TO EVE "The Comfortress of Unsuccess"

CONTENTS
Preface The Land of Little Rain Water Trails of the Ceriso The
Scavengers The Pocket Hunter Shoshone Land Jimville--A Bret Harte
Town My Neighbor's Field The Mesa Trail The Basket Maker The
Streets of the Mountains Water Borders Other Water Borders Nurslings
of the Sky The Little Town of the Grape Vines

PREFACE
I confess to a great liking for the Indian fashion of name-giving: every
man known by that phrase which best expresses him to whoso names
him. Thus he may be Mighty-Hunter, or Man-Afraid-of-a-Bear,
according as he is called by friend or enemy, and Scar-Face to those
who knew him by the eye's grasp only.
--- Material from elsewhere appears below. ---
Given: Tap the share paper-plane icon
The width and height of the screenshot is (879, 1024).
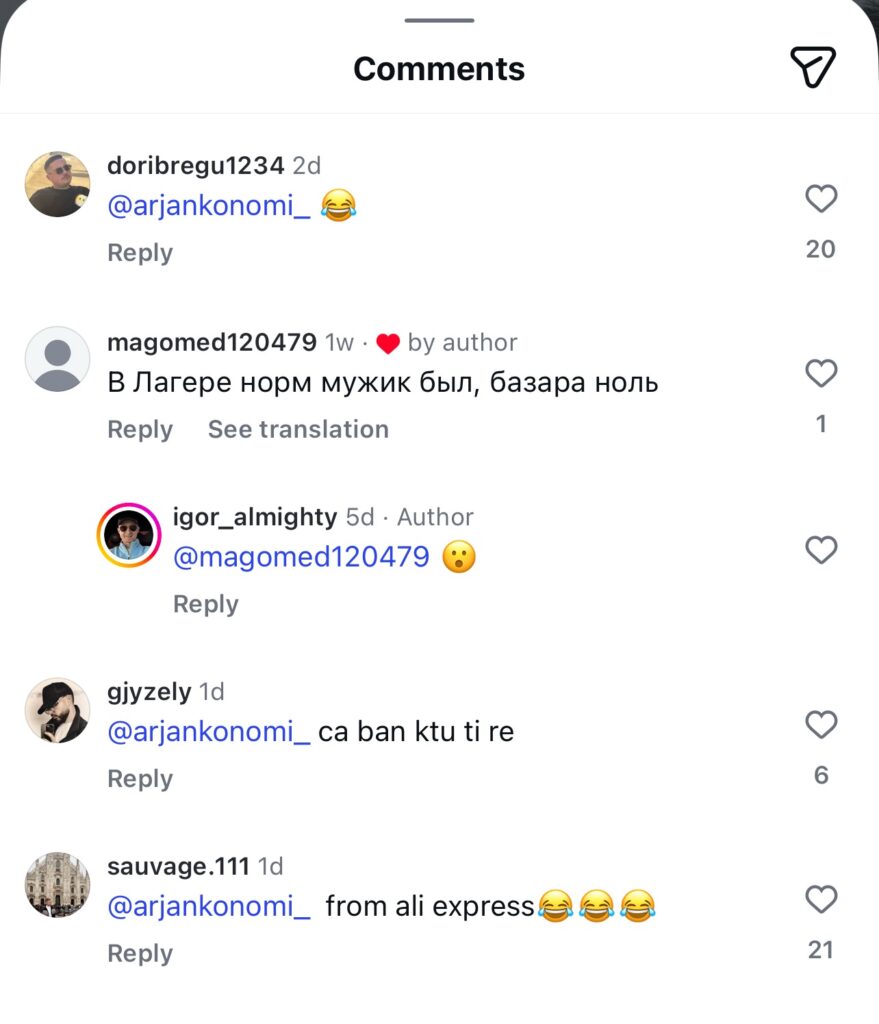Looking at the screenshot, I should [x=812, y=67].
No other fashion, I think, sets

so well with the various natures that inhabit in us, and if you agree with
me you will understand why so few names are written here as they
appear in the geography. For if I love a lake known by the name of the
man who discovered it, which endears itself by reason of the
close-locked pines it nourishes about its borders, you may look in my
account to find it so described. But if the Indians have been there
before me, you shall have their name, which is always beautifully fit
and does not originate in the poor human desire for perpetuity.
Nevertheless there are certain peaks, canons, and clear meadow spaces
which are above all compassing of words, and have a certain fame as of
the nobly great to whom we give no familiar names. Guided by these
you may reach my country and find or not find, according as it lieth in
you, much that is set down here. And more. The earth is no wanton to
give up all her best to every comer, but keeps a sweet, separate
intimacy for each. But if you do not find it all as I write, think me not
less dependable nor yourself less clever. There is a sort of pretense
allowed in matters of the heart, as one should say by way of illustration,
"I know a man who . . . " and so give up his dearest experience without
betrayal. And I am in no mind to direct you to delectable places toward
which you will hold yourself less tenderly than I. So by this fashion of
naming I keep faith with the land and annex to my own estate a very
great territory to which none has a surer title.
The country where you may have sight and touch of that which is
written lies between the high Sierras south from Yosemite--east and
south over a very great assemblage of broken ranges beyond Death
Valley, and on illimitably into the Mojave Desert. You may come into
the borders of it from the south by a stage journey that has the effect of
involving a great lapse of time, or from the north by rail, dropping out
of the overland route at Reno. The best of all ways is over the Sierra
passes by pack and trail, seeing and believing. But the real heart and
core of the country are not to be come at in a month's vacation. One
must summer and winter with the land and wait its occasions. Pine
woods that take two and three seasons to the ripening of cones, roots
that lie by in the sand seven years awaiting a growing rain, firs that
grow fifty years before flowering,--these do not scrape acquaintance.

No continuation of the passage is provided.